Première chronique en santé mentale

Par Louise Hudon

LA COMMUNICATION ET NOTRE SANTÉ MENTALE

Lorsqu’une personne en arrive à souffrir très lourdement en santé mentale, c’est souvent parce qu’elle n’a pas l’opportunité ou la capacité de parler de ses problèmes réguliers tout au long de sa vie ou pendant une longue période difficile. Cette personne fait partie de celles qui mènent le dur combat de la vie en solitaire, sans savoir comment exprimer ses émotions et sans même en voir l’utilité.

Sortir les secrets de son intérieur devant quelqu’un d’autre devient même une difficulté supplémentaire de la vie, car le manque d’habitude crée une tension vécue difficilement par tous. Cela n’aide pas à atteindre la sérénité et à obtenir la confiance. Il arrive même souvent que la personne regrette d’avoir parlé et constate l’augmentation de ses peurs et de son anxiété. La fameuse confiance n’était pas au rendez-vous et ne le sera peut-être pas tout au long de plusieurs tentatives amorcées.

Trop souvent, le manque d’habitude de part et d’autre fait que l’échange ressemble plus à un affrontement ou à une faiblesse (selon le cas), plutôt qu’à un échange. Il en ressort de l’amertume, un mauvais souvenir, et la femme ou l’homme qui a fait un effort se referme à nouveau sur elle-même ou lui-même.

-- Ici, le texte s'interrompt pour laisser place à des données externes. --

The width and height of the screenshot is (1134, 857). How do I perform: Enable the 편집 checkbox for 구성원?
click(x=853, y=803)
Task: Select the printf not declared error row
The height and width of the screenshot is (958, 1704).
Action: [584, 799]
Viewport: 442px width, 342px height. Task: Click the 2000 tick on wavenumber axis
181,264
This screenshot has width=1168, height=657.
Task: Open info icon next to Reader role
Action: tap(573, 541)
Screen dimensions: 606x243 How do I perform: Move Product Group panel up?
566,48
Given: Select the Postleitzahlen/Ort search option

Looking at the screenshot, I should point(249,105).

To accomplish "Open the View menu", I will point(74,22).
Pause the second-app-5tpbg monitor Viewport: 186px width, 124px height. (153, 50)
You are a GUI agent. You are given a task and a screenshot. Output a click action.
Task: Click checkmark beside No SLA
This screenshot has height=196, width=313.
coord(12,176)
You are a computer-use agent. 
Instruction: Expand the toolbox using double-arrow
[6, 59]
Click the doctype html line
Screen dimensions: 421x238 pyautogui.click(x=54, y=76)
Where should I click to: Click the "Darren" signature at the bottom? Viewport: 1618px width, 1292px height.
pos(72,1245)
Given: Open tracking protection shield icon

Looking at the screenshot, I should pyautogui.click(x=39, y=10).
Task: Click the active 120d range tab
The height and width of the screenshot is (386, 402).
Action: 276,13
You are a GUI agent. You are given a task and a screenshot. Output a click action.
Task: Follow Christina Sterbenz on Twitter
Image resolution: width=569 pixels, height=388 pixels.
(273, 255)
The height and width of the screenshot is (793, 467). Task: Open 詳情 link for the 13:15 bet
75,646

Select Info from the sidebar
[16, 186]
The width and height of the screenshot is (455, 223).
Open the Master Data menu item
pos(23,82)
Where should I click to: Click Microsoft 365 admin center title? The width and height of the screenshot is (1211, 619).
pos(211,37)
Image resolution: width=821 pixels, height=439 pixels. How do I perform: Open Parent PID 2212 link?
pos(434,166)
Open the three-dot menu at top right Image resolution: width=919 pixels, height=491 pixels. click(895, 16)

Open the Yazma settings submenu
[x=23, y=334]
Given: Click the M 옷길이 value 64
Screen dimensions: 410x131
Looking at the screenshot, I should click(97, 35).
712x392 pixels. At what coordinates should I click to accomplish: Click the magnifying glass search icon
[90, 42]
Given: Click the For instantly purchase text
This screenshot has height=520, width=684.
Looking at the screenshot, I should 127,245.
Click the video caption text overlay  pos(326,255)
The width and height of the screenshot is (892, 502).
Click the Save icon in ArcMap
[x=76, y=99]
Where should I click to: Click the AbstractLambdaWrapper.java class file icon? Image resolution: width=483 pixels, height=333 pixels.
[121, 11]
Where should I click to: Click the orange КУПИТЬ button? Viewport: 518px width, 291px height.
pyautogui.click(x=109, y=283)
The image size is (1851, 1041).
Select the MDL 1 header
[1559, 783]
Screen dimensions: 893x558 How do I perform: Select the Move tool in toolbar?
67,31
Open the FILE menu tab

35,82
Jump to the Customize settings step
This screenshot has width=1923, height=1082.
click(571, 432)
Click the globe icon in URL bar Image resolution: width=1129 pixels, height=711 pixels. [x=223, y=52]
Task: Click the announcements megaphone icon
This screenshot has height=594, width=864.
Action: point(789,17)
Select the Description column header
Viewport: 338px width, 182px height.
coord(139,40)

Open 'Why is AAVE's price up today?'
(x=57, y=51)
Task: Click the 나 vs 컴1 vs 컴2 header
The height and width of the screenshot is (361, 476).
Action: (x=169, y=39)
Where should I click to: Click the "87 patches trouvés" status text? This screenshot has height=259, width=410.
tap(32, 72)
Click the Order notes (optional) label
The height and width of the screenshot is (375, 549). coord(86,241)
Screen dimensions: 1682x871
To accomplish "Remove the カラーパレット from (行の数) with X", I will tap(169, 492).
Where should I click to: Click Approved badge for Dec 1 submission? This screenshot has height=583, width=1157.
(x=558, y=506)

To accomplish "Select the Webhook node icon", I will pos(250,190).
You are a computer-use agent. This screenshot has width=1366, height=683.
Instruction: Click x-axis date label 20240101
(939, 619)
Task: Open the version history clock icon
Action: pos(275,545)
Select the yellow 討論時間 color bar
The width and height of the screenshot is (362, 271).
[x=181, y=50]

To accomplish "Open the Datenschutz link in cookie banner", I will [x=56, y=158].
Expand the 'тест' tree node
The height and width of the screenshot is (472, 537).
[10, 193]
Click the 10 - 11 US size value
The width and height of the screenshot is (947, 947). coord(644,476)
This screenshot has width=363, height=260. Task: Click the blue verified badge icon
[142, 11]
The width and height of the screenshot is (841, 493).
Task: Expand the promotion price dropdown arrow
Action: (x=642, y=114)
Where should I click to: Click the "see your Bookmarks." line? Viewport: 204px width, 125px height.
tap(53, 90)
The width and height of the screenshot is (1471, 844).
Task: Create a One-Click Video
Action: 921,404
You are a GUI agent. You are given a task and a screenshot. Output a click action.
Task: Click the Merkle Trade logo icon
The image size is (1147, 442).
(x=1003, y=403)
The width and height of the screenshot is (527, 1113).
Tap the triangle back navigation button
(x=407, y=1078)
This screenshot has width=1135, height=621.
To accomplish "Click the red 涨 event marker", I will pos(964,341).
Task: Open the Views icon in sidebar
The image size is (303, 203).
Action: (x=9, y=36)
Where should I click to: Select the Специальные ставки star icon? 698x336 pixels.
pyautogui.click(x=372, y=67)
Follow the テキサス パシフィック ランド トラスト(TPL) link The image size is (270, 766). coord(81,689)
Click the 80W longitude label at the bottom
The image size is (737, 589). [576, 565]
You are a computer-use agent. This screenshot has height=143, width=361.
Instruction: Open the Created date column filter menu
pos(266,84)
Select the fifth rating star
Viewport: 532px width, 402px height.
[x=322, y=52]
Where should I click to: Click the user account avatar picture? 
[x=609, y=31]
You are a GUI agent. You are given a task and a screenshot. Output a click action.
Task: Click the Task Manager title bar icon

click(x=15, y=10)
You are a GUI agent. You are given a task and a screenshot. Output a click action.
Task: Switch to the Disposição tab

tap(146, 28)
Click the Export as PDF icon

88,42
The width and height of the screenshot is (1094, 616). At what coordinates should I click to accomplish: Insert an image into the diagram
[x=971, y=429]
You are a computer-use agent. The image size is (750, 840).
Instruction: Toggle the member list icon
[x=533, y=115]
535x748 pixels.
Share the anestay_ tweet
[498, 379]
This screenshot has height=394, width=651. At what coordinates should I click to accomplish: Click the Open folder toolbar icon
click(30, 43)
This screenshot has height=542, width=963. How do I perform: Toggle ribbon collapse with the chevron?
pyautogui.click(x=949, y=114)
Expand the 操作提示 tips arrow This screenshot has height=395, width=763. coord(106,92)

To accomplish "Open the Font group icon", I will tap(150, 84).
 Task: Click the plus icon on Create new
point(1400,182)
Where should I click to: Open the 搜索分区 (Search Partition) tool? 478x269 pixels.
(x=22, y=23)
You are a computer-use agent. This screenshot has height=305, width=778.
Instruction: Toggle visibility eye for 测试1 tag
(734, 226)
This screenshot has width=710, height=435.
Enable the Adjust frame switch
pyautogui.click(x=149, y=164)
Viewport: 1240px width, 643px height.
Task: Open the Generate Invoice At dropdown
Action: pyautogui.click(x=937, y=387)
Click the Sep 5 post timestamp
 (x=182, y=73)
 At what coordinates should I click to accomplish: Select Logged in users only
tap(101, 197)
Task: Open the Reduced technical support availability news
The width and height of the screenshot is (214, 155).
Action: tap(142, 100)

Cette problématique risque de prendre de l’ampleur d’ici les dix prochaines années si les adolescents (es), loin d’apprendre à communiquer, se jettent inconsciemment un peu trop facilement sur internet, sur l’informatique en solitaires… Ajoutons à cela la télévision avec un jugement sans trop de maturité et des visionnements de messages plus ou moins réalistes, remplis de violence et de pornographie. Les liens familiaux sont coupés. 

Ils recherchent un monde autre que le leur plutôt que l’amélioration de leur propre univers.

Avoir du temps pour partager nos idées et nos émotions fait partie des raretés sur cette terre, aujourd’hui. 

Fait à la Sarre

Ce 16 août 2000

LA SOUFFRANCE EN POÉSIE

LA SOUFFRANCE EN POÉSIE

« La souffrance est souvent le support de la création poétique, et se trouve même à son origine. Lorsque la douleur pousse le poète à écrire il est à même d’analyser sa propre souffrance et peut-être d’en guérir, par le biais de l’écriture, mais aussi de la partager avec ses lecteurs pour alléger son fardeau ».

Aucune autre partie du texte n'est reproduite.